When Siegfied Hillig laid the foundations for his “Drahterosion Werkzeugbau” firm in Radeburg in 1991, he knew the path he wanted to take and the target groups he wanted to attract. Although general economic conditions for a new company were anything but ideal in view of the collapse of traditional markets, monetary union and the other factors associated with German reunification, structural change always offers good opportunities for new ventures. As an experienced toolmaker, Hillig knew precisely what counts in toolmaking and what customers expect: quality, reliability and flexibility. With used but precise machines from the state-owned East German enterprise“VEB Elektromat”, the business was launched on 9 December 1991. Today, Hillig no longer operates the machines, but works exclusively as a consultant, having handed over the reins of his business to his grandson Mirko Trentzsch back in 2010. Trentzsch renamed the company “Werkzeugbau Trentzsch GmbH” in 2014. For Trentzsch, toolmaking means much more than the fabrication of precise tools to supplied drawings or data. Milling, grinding and EDM are standard processes in toolmaking that the competition also masters. “We take our customers as they come,” Trentzsch stresses. “If someone brings along a sample, he’ll get his matching tool just like a customer who comes to us with a detailed drawing of a finished part. And if anyone urgently needs a replacement component, we can machine it within a matter of hours.” With the management handover taking place with the family, the company has experienced a huge boost in its development, a fact manifested among other things by investment and recruitment. Trentzsch thus extended his milling capability by purchasing two machines from Hurco, a VMX 1 CNC milling machine and a VMX 30 Ui 5-axis CNC milling machine; grinding activities with a Kent KGS 63 grinder; and EDM with an FA10-S Advance from Mitsubishi Electric. “The new machines simply needed more space,” Trentzsch explains. “Ground-breaking for our new shop in Brockhausstrasse was celebrated in 2013.” In the same year, Trentzsch bolstered his EDM department with two new machines from Mitsubishi Electric, an MV2400R and an ED-24 start hole drilling machine.

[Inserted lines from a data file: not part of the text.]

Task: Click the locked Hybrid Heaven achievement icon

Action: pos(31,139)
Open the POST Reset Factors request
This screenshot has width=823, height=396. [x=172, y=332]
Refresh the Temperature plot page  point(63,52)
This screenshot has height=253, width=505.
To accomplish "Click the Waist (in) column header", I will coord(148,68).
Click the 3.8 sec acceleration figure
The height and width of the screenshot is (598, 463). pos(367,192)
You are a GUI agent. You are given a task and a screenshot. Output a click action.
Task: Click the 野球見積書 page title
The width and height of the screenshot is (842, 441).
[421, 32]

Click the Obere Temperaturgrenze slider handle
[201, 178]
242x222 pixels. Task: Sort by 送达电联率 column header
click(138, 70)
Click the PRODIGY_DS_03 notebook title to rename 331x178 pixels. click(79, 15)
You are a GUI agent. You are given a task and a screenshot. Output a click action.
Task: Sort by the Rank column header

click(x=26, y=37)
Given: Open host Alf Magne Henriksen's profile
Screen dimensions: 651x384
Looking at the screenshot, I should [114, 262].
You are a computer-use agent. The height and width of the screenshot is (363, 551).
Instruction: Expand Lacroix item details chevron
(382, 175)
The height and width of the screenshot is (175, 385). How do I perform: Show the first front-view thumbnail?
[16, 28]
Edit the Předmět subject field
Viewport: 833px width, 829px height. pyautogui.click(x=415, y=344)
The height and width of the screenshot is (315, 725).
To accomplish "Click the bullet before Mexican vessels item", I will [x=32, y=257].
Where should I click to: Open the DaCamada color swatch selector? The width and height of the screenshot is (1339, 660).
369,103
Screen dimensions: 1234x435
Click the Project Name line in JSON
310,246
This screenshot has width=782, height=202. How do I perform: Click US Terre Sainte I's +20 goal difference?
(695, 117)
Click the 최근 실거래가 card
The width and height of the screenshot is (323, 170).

“Our business rest on two pillars, classical toolmaking and jobbing,” says Managing Director Trentzsch. He attaches special importance to the production of tools from design through to the finished product. This is where Trentzsch can bring his expertise to bear, introduce refinements and control the whole process through to delivery. Customers come with a whole range of different requirements. Some simply bring along their product sample and want to have the tool to match. “Not a problem for us,” the expert says. “We advise the customer, measure the sample and settle all the production issues. Then we optimise the design, produce the drawings and get down to machining the tool. So far we’ve always come up with a good solution, and customers always go away satisfied.” Nevertheless, most orders arrive at the firm with a complete drawing of the finished part or as a 3D model. The second pillar is job production. This is where Trentzsch supports his fellow toolmakers with the full complement of CNC machining techniques. The Radeburg firm has acquired skills in the surface grinding of aluminium and stainless steels and knowledge of non-magnetic materials that require a clamping technology of their own. “Working as a team, we always find the matching solution. We’re very creative as far as that’s concerned,” entrepreneur Trentzsch reports. “We’ve always managed to satisfy our customers. As standard we offer a surface finish of Ra 0.5. We can also supply our customers with finer surfaces, but they require more machining effort.”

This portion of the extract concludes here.